* _Directive 1_: Reproduce the passage of the archiving thread below that runs between "Great Dane ·" and "which is nice.", inclusive.

* _Text segment_:

Archival Tools - How to archive anything.

Baraadmirer · Oct 14, 2022

Great Dane said:
I've noticed that there's been a large backlog with archive.ph in recent days and I can't get archive.st to work either. How difficult would it be to set up another archive site, hosting and DMCA-wise?

Some people have been using https://ghostarchive.org as an alternative.

Great Dane · Oct 14, 2022

Baraadmirer said:
Some people have been using https://ghostarchive.org as an alternative.

This site archives stuff faster than I had expected, thank you!

notafederalagent · Oct 14, 2022

Great Dane said:
This site archives stuff faster than I had expected, thank you!

It's the only one that currently works for LinkedIn and Facebook also (afaik). Youtube videos under a certain size and length also archive which is nice.

A lot of times with archive.ph, the queue numbers can be misleading because it really depends on what site you're trying to archive. I've noticed that twitter might take longer due to them rate limiting but something like a news site goes from 2000 or so to instantly archiving.

Flatline said:
You might to go the dirty route: find the sitemap for the wiki and run wget on them. Then you have a local version of the site. There are some arguments to wget you might need to keep the stylesheets (I don't know them off the top of my head).

HTTrack works well, I used it to backup the hrtwiki site locally a while back.

Flatline · Oct 15, 2022

notafederalagent said:
HTTrack works well, I used it to backup the hrtwiki site locally a while back.

I can appreciate an alterative, but is HTTrack's GUI the sole reason why someone it over something as simple as

Code:

wget -r -np <url>

?

notafederalagent · Oct 15, 2022

Flatline said:
I can appreciate an alterative, but is HTTrack's GUI the sole reason why someone it over something as simple as

Code:

wget -r -np <url>

?

Maybe I'm an idiot, but I've never been able to get a fully browseable local version when using wget and I've tried it multiple times with multiple options.

JohnWayne'sImpactedFeces · Oct 15, 2022

notafederalagent said:
Maybe I'm an idiot, but I've never been able to get a fully browseable local version when using wget and I've tried it multiple times with multiple options.

You may find this helpful.
Spider Websites with Wget - 20 Practical Examples

Flatline · Oct 15, 2022

notafederalagent said:
Maybe I'm an idiot, but I've never been able to get a fully browseable local version when using wget and I've tried it multiple times with multiple options.

Did you run the wget command with the -k flag? That'll give you local links to whatever page you're downloading.

notafederalagent · Oct 15, 2022

Flatline said:
Did you run the wget command with the -k flag? That'll give you local links to whatever page you're downloading.

I just gave it a try with this command:

Code:

wget --mirror --convert-links --adjust-extension --page-requisites --no-parent https://www.friendsofcheese.com/

Walked away 20 minutes and came back to endless scrolls of things like this:

The destination name is too long (1996), reducing to 236
--2022-10-16 00:57:26-- https://www.friendsofcheese.com/sho...d=6?category_id=6?category_id=6?category_id=6
Reusing existing connection to www.friendsofcheese.com:443.

* _Material provided_:
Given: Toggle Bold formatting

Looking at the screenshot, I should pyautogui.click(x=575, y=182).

* * *

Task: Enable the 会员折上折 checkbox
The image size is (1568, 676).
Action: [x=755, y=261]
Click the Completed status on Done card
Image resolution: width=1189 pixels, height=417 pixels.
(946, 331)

* * *

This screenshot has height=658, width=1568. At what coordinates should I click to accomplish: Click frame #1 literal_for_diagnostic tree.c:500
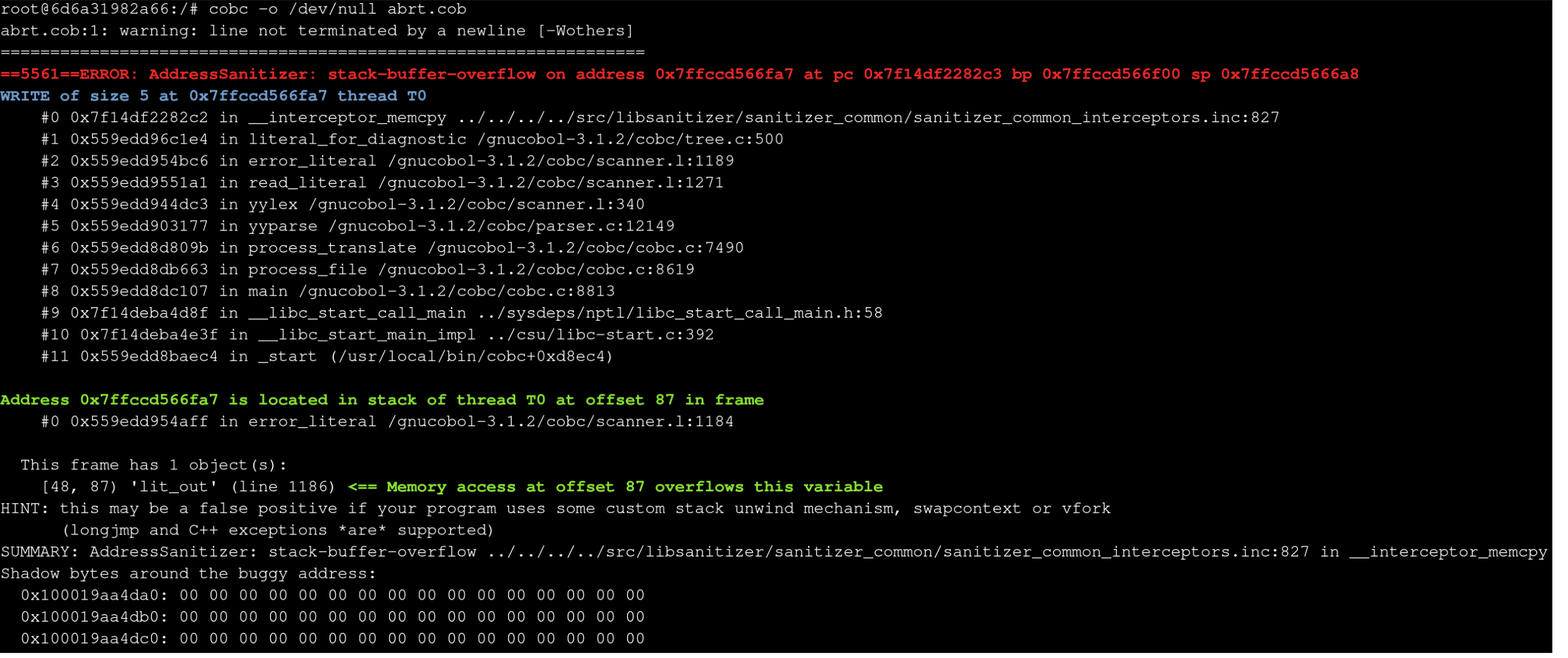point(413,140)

* _Directive 2_: Please extract every line of the entries above that contains the string "height", treating case as significant.

* _Complete answer 1_:
Great Dane · Oct 14, 2022

Baraadmirer said:
Some people have been using https://ghostarchive.org as an alternative.

This site archives stuff faster than I had expected, thank you!

notafederalagent · Oct 14, 2022

Great Dane said:
This site archives stuff faster than I had expected, thank you!

It's the only one that currently works for LinkedIn and Facebook also (afaik). Youtube videos under a certain size and length also archive which is nice.

* _Complete answer 2_:
Image resolution: width=1189 pixels, height=417 pixels.
This screenshot has height=658, width=1568. At what coordinates should I click to accomplish: Click frame #1 literal_for_diagnostic tree.c:500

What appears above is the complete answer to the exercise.